Material on locating elements on screens
☆ ☆ ☆
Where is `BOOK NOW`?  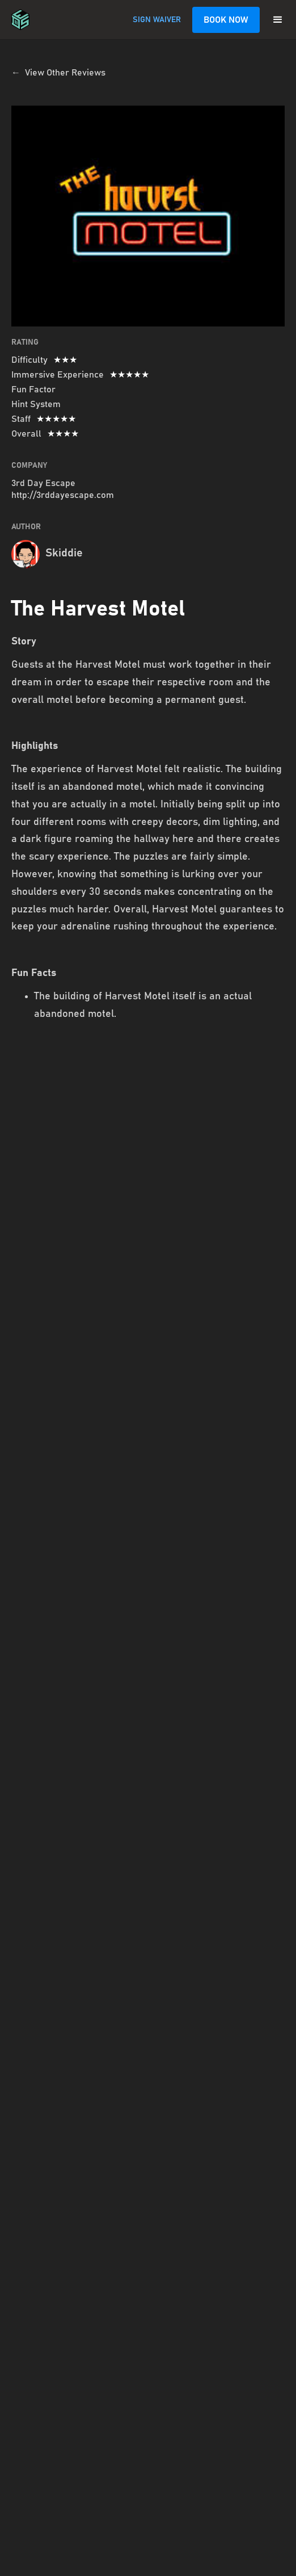 BOOK NOW is located at coordinates (226, 19).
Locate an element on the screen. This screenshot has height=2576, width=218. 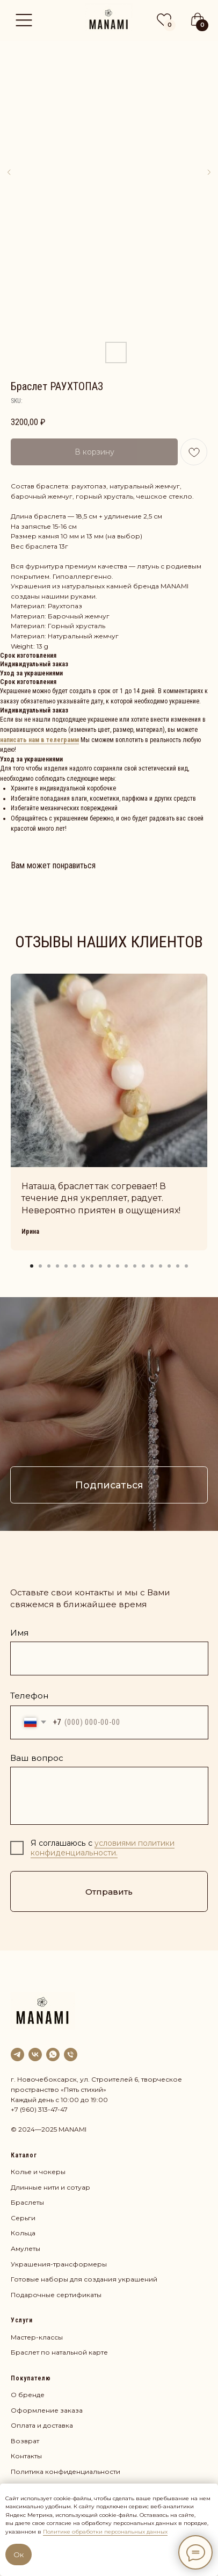
Амулеты is located at coordinates (25, 2248).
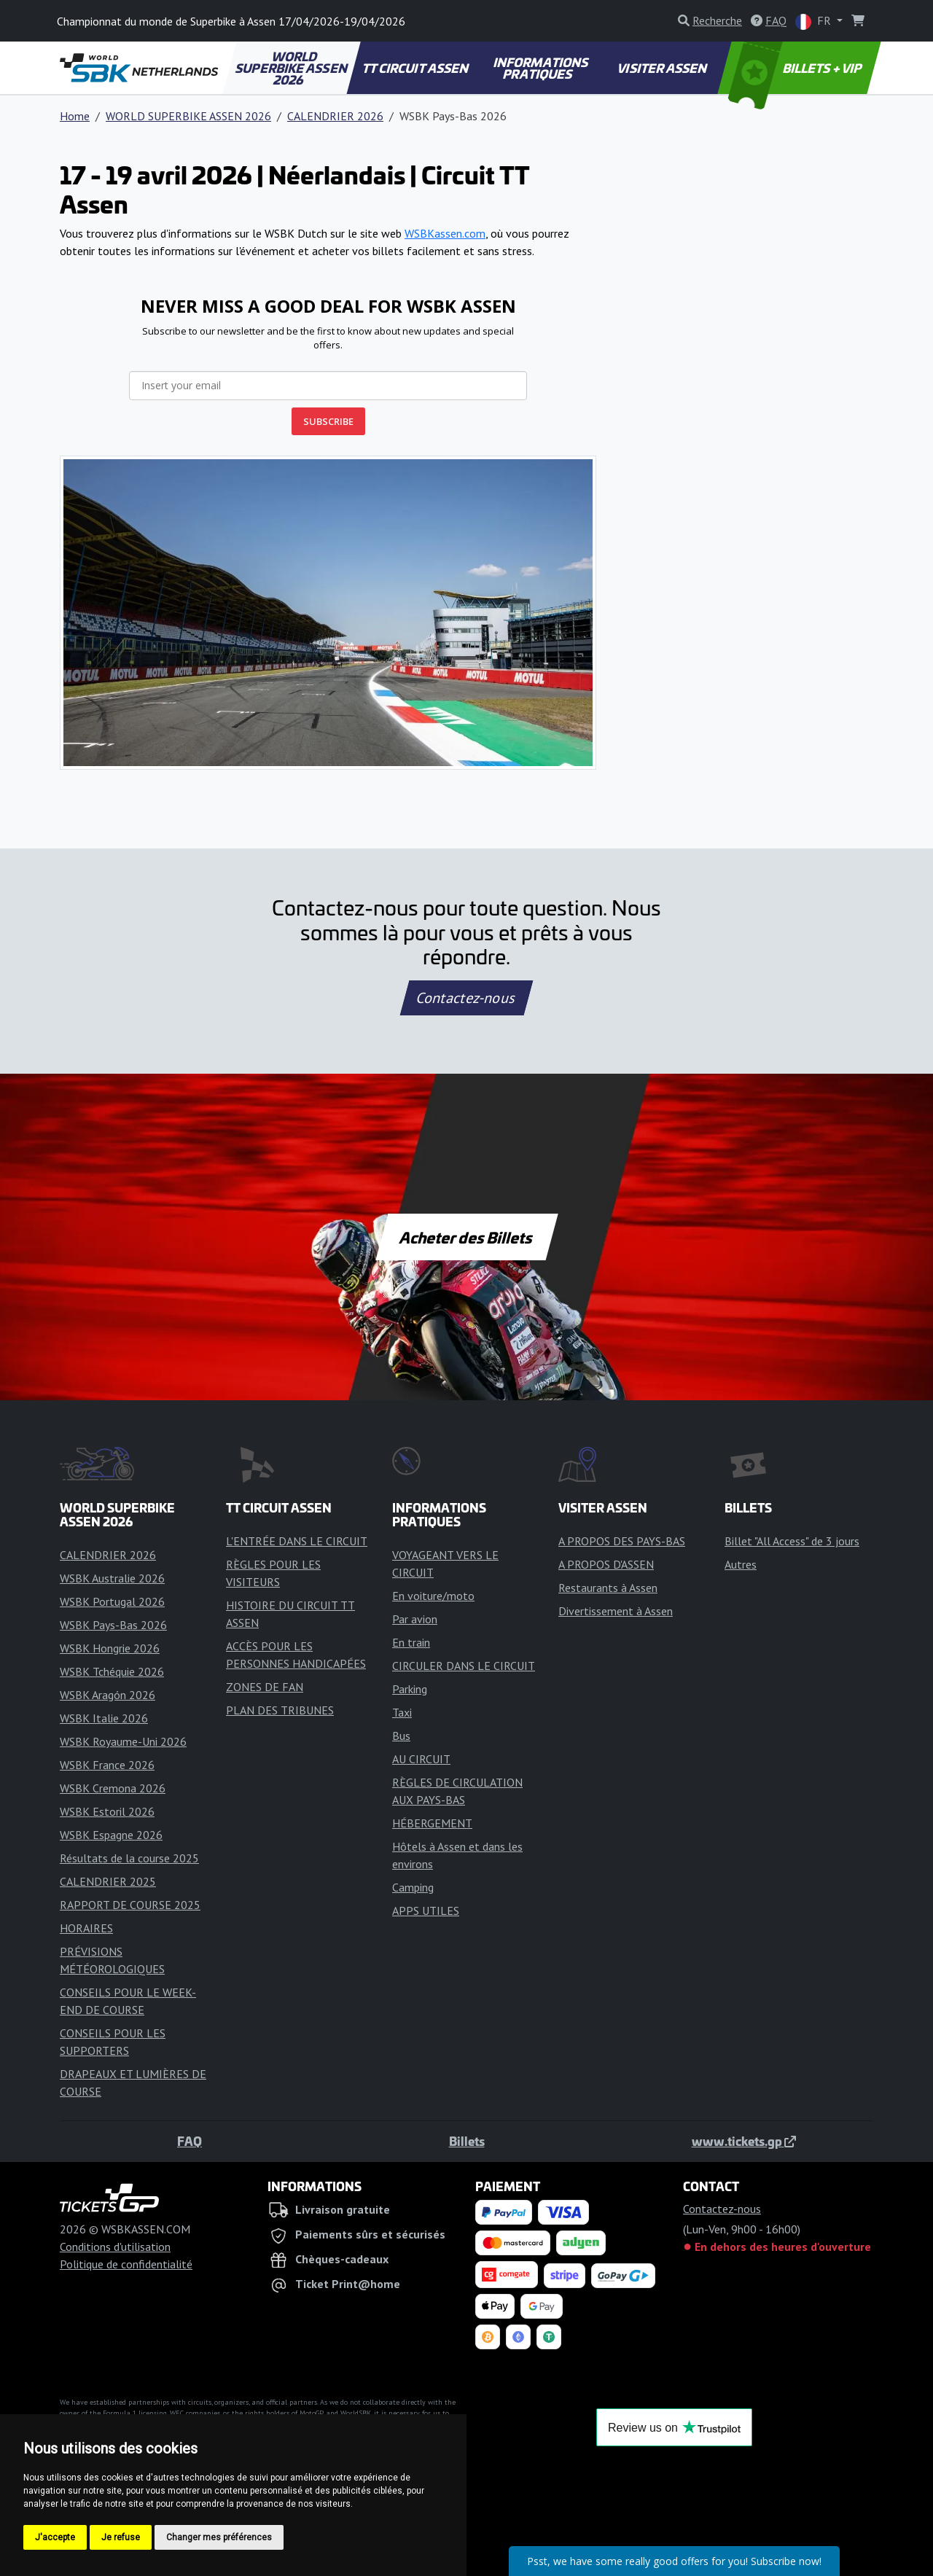 This screenshot has width=933, height=2576. Describe the element at coordinates (792, 1541) in the screenshot. I see `Billet "All Access" de 3 jours` at that location.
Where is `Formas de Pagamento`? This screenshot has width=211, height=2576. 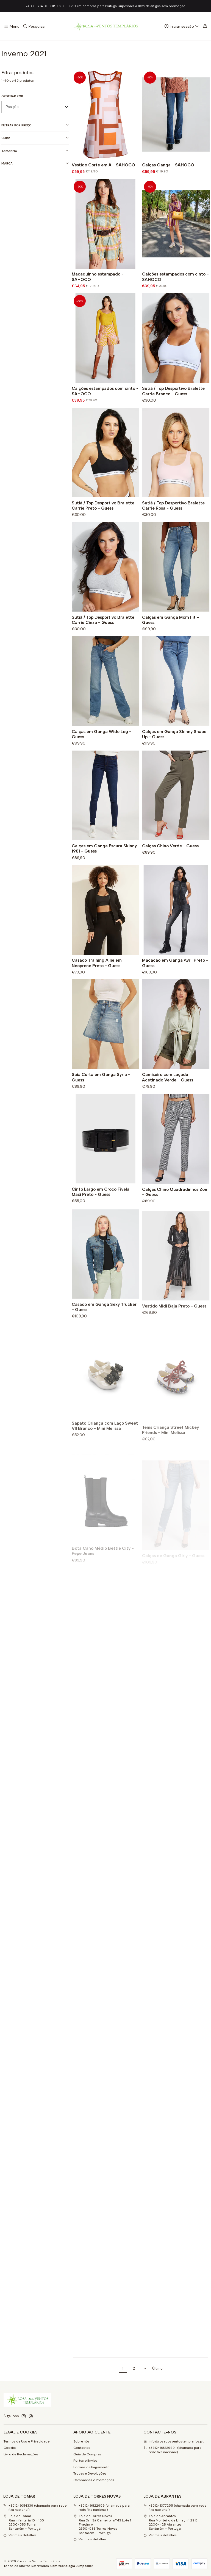 Formas de Pagamento is located at coordinates (91, 2467).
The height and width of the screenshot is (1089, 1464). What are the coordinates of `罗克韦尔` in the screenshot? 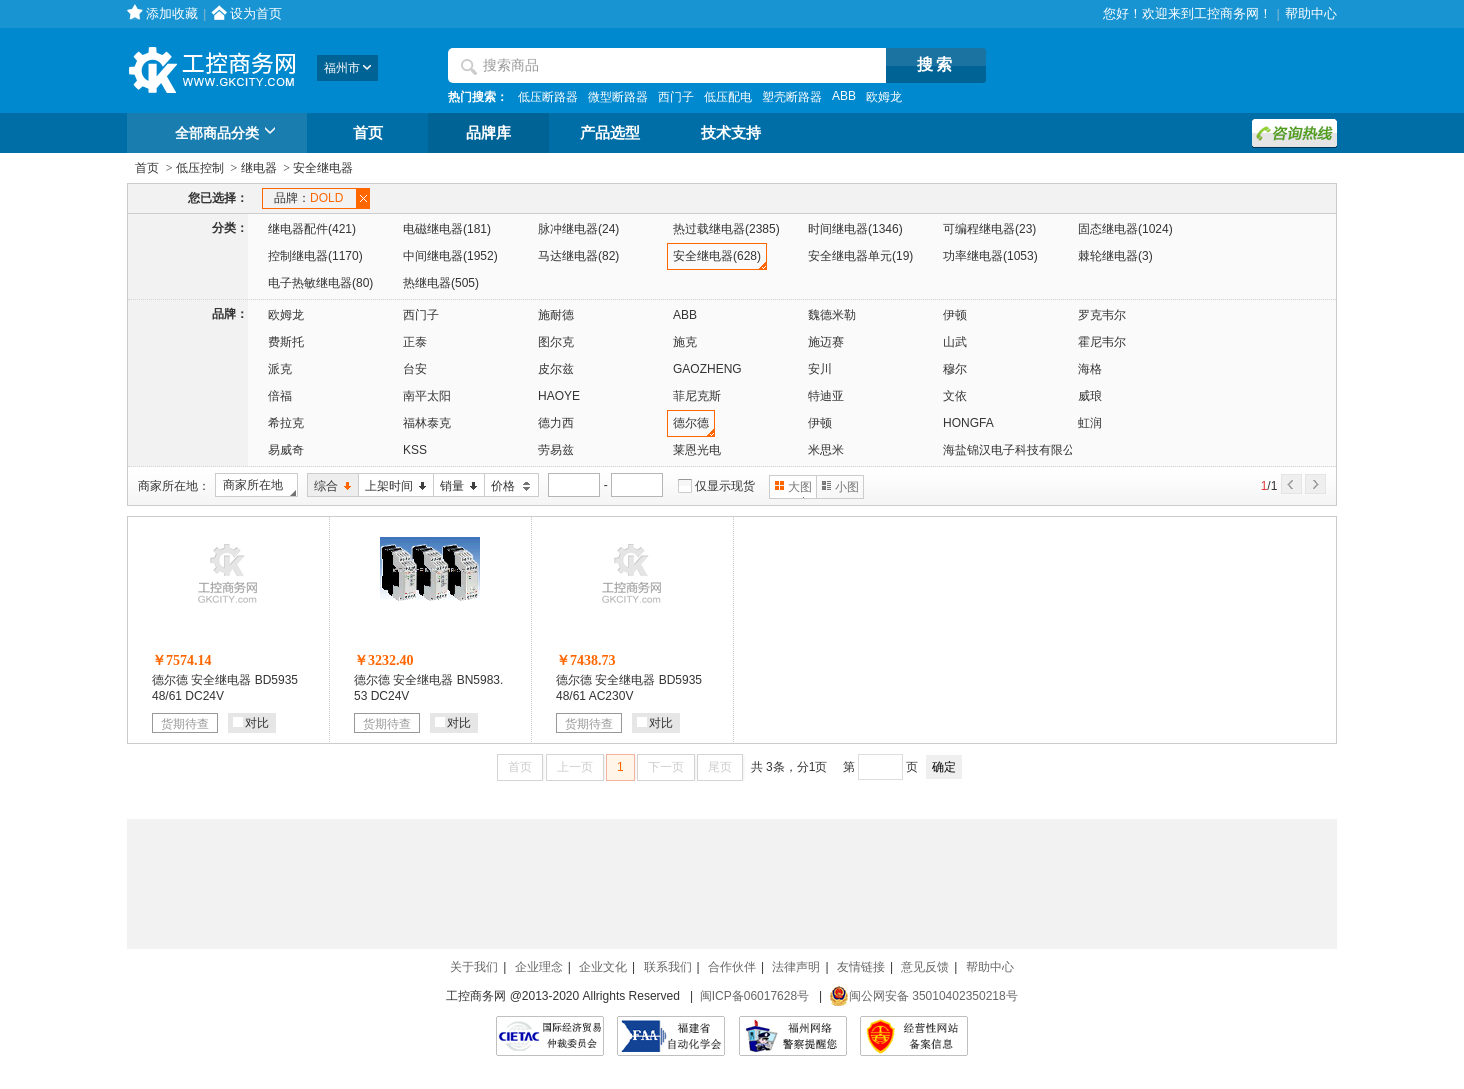 It's located at (1102, 315).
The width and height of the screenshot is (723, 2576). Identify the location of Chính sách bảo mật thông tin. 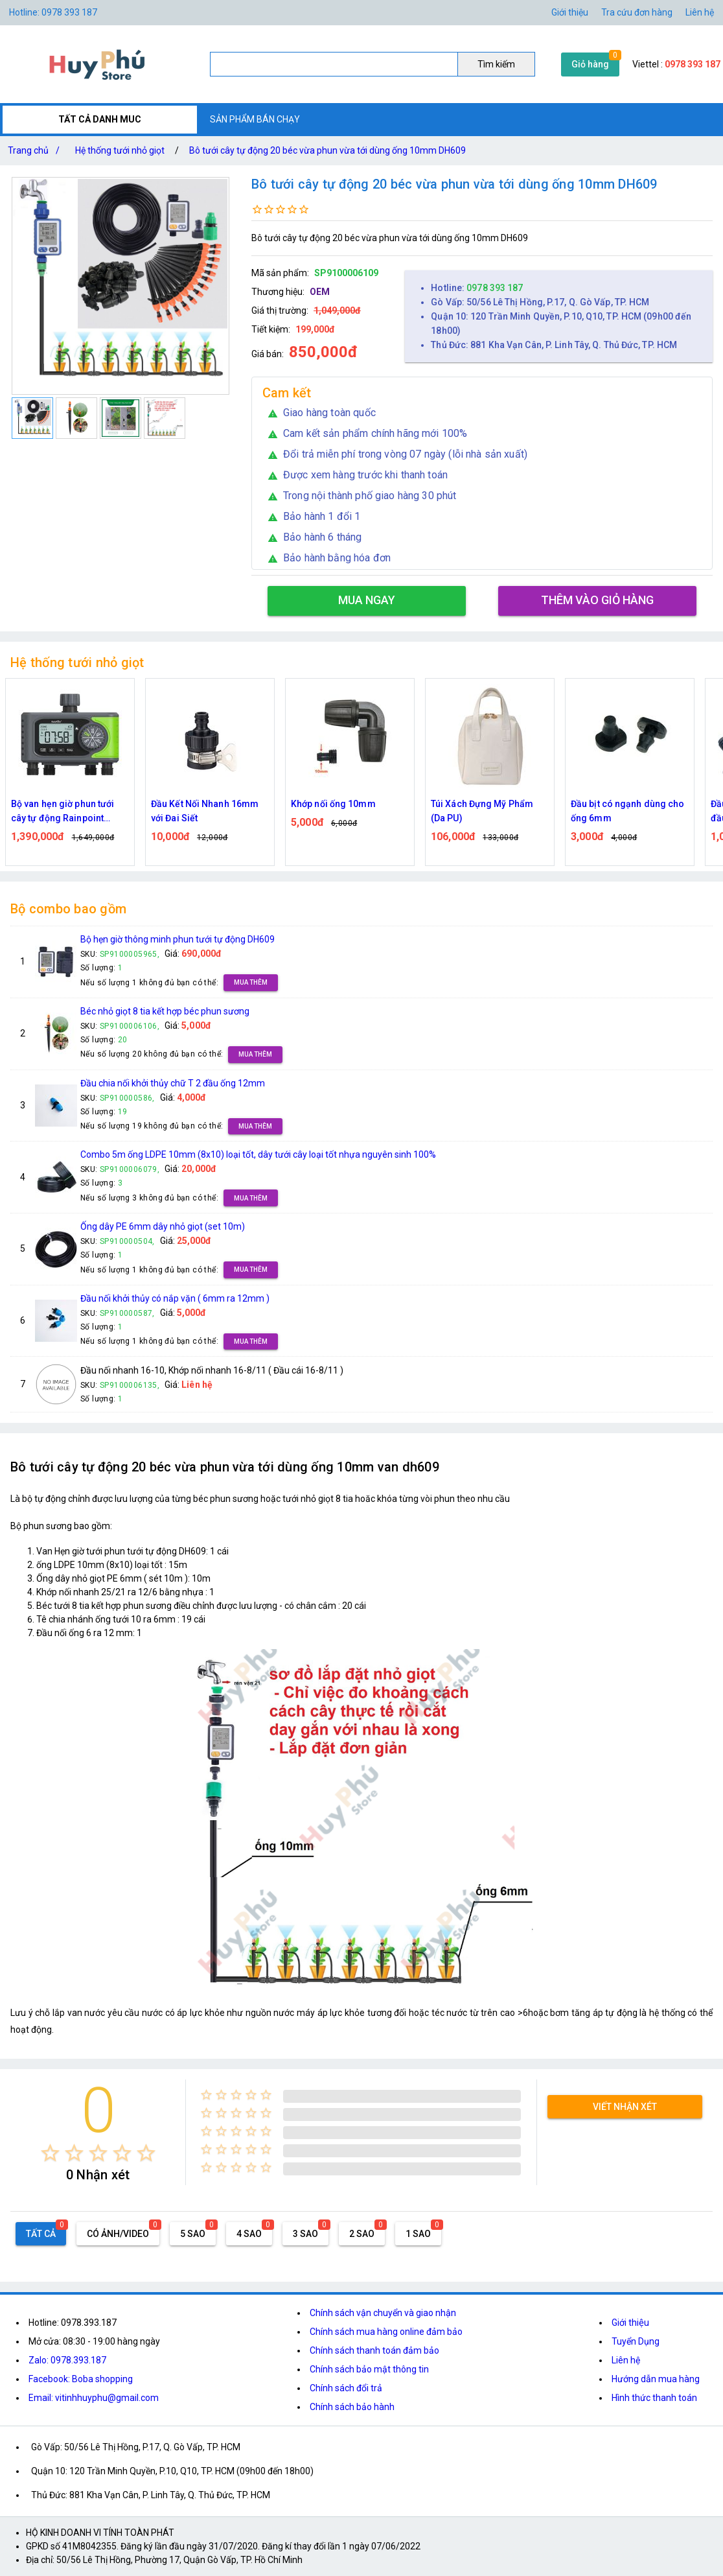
☆ ☆ ☆
__Problem description__. Copy the material verbatim from the line with "Locate an element" up to and including the line with "This screenshot has width=933, height=2576.", leaving the pictures out of your answer.

__Exercise result__.
Locate an element on the screen. This screenshot has height=2576, width=218. 
Амулеты is located at coordinates (25, 2248).
 This screenshot has width=933, height=2576. Describe the element at coordinates (792, 1541) in the screenshot. I see `Billet "All Access" de 3 jours` at that location.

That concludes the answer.